The manuscript of Arroyo-García is significantly improved. The authors' feedbacks correctly answered all concerns, and only two - one minor and one major issue remained.
Minor, the "hydroxy)propylβcyclodextrin" is incorrectly punctuated. The correct version is hydroxy)propyl β-cyclodextrin (if "CD" is used instead of "cyclodextrin" the dash after the beta sign is unnecessary).

Major: The referee is afraid that the authors misunderstood something about the particle size graphs. The referee mentioned the necessity of the multimodal particle size distribution charts (MSD), not the autocorrelation charts. Since the instrument software can generate distribution charts as relative percentages to the maximum or as a percentage distribution graph (sum=100%) - this is software dependent -, please insert one of these distribution graph types instead of the autocorrelation charts.

Author Response

Answers to referee’s comments have been carefully treated and they are provided below.

We expect the revised manuscript is considered suitable for publication in Pharmaceutics.

There is no conflict of interest to disclose, and no part of the manuscript has been published elsewhere.

We will be waiting to hearing from you soon.

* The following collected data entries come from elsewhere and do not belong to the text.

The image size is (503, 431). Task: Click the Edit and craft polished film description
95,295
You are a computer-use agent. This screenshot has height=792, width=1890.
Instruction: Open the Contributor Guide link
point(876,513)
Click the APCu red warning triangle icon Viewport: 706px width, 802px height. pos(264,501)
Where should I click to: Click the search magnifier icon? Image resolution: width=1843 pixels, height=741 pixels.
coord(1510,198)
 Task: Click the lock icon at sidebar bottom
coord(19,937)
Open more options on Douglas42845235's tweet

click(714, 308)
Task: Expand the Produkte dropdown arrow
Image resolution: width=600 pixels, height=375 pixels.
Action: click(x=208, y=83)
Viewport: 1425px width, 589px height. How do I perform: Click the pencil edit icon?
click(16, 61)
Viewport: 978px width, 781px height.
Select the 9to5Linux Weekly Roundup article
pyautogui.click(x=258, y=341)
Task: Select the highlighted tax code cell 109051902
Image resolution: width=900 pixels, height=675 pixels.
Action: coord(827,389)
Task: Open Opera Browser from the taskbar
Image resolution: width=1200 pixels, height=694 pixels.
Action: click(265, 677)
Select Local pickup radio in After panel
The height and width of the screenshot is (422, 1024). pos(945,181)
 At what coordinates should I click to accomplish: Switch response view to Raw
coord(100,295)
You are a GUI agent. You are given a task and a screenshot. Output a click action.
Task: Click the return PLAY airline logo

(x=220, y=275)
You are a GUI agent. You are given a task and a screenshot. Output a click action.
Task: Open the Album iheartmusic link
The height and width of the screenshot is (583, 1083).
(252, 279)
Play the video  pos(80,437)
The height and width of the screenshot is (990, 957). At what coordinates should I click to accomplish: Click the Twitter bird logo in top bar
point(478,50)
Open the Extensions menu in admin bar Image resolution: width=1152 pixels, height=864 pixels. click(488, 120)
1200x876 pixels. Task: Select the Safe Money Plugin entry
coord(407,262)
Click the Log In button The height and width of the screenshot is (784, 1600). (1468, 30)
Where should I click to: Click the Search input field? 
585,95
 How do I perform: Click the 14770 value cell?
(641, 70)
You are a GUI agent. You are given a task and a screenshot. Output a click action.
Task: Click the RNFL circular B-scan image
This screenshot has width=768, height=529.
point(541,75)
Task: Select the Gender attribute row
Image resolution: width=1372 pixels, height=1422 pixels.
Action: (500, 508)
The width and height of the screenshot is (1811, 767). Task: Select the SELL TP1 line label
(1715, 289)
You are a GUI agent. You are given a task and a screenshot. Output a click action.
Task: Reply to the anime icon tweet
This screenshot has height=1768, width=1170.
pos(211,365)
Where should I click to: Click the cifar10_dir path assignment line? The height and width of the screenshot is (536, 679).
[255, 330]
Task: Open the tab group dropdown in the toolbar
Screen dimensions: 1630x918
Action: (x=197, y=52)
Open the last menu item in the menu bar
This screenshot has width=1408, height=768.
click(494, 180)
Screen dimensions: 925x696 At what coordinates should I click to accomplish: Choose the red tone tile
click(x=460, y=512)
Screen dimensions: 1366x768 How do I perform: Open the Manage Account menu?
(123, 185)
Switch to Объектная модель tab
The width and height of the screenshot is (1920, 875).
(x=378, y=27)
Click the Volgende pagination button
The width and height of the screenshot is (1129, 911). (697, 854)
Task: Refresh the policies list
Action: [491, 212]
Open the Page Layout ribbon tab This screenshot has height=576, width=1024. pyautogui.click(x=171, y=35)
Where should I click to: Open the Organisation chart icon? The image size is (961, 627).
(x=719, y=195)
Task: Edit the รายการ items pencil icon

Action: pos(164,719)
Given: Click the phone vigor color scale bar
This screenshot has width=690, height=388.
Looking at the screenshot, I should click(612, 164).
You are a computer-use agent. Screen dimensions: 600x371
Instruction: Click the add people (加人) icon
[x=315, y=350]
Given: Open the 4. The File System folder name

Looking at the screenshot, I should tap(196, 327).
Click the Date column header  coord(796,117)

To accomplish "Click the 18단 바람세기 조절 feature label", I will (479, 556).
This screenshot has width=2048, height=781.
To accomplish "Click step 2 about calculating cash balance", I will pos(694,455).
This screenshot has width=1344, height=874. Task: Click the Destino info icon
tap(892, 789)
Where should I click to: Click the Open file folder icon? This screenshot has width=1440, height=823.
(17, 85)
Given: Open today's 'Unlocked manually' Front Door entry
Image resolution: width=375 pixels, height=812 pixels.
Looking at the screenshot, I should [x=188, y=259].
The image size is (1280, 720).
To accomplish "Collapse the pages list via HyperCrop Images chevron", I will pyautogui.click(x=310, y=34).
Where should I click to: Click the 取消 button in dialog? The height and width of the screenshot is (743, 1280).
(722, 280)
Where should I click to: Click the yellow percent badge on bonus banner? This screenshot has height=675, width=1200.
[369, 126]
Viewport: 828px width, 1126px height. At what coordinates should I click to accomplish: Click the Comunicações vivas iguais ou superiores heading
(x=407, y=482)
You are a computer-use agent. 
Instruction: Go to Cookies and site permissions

Thank you very much in advance.

Sincerely yours,

        The Authors

Author Response File: Author Response.docx

Reviewer 4 Report

The paper has been correctly revised and will be acceptable for publication.

Author Response

Thank you very much for your comments

Round 3

Reviewer 3 Report

Authors' last corrections converted their manuscript into a publishable version. The referee understands their difficulties with the MSD graph, but the tabulated version is correct and scientific.